#### Passage for review ####
Monday, Aug. 02, 1982
Buckingham Follies, Act II
By Spencer Davidson
How Fagan managed his sunrise visit to the Queen
London's strangest drama of the summer season continued in the Bow Street Magistrates' Court last week. Michael Fagan, 33, the unemployed laborer who had stunned Britain by wandering into Queen Elizabeth's bedroom three weeks ago, was brought into court for a bizarre 17-min. bail hearing. (Bail was denied.) At the same time, a Scotland Yard investigation of the affair revealed just how somnolent the Queen's protection had been during Fagan's peregrination through Buckingham Palace.
Trespass is not illegal under English law; criminal intent must be proved. Since Fagan did not threaten to harm the Queen, he was charged with stealing half a bottle of wine worth $5.40 during an earlier visit to the palace on June 7.
####
## Things to do
- A) In the article on Michael Fagan's Buckingham Palace intrusion, what crime was Fagan charged with?
- B) Write out the part of the article on Michael Fagan's Buckingham Palace intrusion starting with "Monday, Aug. 02, 1982" and going on through "through Buckingham Palace.".
- C) Write what comes next in the article on Michael Fagan's Buckingham Palace intrusion, picking up after its final sentence.
#### Supplied data ####
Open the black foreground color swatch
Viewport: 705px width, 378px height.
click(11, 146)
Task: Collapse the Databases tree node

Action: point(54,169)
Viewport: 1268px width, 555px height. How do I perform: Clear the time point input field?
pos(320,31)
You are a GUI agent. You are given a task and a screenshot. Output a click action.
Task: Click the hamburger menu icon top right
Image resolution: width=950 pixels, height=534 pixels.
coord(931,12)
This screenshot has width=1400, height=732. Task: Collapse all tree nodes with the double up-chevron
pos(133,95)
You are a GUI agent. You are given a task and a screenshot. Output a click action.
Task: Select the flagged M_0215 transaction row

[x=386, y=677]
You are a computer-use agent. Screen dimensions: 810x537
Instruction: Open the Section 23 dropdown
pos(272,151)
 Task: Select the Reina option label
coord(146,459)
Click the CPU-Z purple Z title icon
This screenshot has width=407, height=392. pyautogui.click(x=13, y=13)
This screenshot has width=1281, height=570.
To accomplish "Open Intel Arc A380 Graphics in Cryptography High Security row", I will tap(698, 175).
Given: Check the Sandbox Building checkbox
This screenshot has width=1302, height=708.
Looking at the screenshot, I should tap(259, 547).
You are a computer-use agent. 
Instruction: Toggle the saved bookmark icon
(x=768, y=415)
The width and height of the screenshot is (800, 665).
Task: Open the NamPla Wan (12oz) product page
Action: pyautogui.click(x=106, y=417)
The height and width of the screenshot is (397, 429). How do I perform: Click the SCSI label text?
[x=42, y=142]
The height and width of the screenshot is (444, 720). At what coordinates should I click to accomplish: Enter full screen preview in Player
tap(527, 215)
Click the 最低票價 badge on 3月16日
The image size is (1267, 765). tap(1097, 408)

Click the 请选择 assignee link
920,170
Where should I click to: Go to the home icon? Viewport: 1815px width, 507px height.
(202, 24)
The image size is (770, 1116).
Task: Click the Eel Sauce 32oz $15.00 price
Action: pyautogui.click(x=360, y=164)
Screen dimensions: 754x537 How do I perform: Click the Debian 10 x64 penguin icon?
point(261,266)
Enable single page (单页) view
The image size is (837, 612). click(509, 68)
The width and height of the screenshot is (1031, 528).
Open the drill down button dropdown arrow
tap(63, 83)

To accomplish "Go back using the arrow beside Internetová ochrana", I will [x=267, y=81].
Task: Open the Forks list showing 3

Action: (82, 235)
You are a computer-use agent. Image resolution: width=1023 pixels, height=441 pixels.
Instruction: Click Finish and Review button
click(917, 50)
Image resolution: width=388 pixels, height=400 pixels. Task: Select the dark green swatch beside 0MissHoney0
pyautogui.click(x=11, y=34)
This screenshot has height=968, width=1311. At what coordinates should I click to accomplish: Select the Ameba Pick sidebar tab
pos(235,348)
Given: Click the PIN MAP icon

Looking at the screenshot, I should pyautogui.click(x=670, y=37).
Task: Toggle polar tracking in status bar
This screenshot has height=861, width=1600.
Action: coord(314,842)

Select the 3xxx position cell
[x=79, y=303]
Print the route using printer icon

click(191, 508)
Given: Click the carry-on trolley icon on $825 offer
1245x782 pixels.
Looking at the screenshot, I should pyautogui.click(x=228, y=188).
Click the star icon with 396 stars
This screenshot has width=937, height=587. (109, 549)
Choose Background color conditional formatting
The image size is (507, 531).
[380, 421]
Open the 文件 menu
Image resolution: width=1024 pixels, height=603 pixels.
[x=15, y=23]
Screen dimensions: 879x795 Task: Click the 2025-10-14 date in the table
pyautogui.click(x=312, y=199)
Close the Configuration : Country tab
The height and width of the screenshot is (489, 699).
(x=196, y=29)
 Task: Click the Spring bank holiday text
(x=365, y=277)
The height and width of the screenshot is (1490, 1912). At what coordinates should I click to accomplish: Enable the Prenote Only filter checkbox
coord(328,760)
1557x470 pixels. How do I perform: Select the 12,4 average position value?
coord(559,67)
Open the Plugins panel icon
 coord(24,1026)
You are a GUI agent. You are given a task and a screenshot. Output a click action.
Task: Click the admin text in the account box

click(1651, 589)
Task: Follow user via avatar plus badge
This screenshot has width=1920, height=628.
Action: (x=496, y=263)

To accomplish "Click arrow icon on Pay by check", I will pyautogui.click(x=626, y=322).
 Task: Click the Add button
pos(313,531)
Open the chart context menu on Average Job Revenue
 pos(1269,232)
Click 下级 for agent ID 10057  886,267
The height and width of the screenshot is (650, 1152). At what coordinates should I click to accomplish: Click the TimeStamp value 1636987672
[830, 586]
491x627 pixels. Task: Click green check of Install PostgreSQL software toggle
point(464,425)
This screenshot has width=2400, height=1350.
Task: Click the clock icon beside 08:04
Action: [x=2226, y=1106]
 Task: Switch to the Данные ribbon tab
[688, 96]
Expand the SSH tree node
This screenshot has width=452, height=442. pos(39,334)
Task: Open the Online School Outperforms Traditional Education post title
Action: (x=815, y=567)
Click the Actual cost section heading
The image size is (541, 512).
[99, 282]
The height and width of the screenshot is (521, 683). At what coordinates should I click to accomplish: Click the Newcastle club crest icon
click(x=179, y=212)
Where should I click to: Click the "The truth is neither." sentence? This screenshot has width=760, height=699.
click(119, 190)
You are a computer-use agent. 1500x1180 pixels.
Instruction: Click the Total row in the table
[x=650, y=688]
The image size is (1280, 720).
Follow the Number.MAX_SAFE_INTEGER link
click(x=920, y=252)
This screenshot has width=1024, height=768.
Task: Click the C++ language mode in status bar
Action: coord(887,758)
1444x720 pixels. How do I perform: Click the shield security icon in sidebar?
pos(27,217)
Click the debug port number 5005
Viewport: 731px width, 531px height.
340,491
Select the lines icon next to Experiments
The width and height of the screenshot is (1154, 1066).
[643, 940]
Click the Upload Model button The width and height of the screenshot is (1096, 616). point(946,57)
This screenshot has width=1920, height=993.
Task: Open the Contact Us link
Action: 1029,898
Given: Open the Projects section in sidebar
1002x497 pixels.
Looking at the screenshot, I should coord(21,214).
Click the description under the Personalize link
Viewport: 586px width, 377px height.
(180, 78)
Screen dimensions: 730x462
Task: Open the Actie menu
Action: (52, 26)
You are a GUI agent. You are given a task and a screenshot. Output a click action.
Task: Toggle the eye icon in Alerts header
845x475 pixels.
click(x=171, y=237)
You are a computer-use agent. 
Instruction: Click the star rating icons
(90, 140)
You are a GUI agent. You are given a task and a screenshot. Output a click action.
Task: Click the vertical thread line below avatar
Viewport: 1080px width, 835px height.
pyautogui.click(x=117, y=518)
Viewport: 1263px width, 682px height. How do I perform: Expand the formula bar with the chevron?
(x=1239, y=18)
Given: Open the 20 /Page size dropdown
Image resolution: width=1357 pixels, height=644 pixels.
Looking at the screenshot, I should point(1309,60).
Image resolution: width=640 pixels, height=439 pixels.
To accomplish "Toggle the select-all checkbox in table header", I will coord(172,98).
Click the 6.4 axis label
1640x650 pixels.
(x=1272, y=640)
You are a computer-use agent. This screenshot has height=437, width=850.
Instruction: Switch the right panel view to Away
####
## Solved tasks
- A) Stealing half a bottle of wine worth $5.40 during an earlier visit to the palace on June 7.

- B)
Monday, Aug. 02, 1982
Buckingham Follies, Act II
By Spencer Davidson
How Fagan managed his sunrise visit to the Queen
London's strangest drama of the summer season continued in the Bow Street Magistrates' Court last week. Michael Fagan, 33, the unemployed laborer who had stunned Britain by wandering into Queen Elizabeth's bedroom three weeks ago, was brought into court for a bizarre 17-min. bail hearing. (Bail was denied.) At the same time, a Scotland Yard investigation of the affair revealed just how somnolent the Queen's protection had been during Fagan's peregrination through Buckingham Palace.

- C)
During the brief hearing last week, Faganpropped shoeless feet on a wrought-iron rail at the front of the prisoner's dock, laughed and waved to his wife Christine and mother Ivy. When his solicitor, Maurice Nadeem, questioned whether Fagan could still pose a threat to the Queen after this week's security improvements, the prisoner bristled. "I told you not to fetch her name up," Fagan said, glaring. "I would rather plead guilty than have her name dragged into this."
"I don't want him asking for bail," Fagan persisted. "I'd rather go back to the cells." Detective Chief Superintendent Trevor Lloyd-Hughes agreed, warning that Fagan might skip trial, commit other crimes or hurt himself. "His present state of mind is such that his movements and actions are totally unpredictable," the policeman said. "He has serious personal problems and has suicidal tendencies. He has twice tried to slash his wrists, and the marks are still to be seen."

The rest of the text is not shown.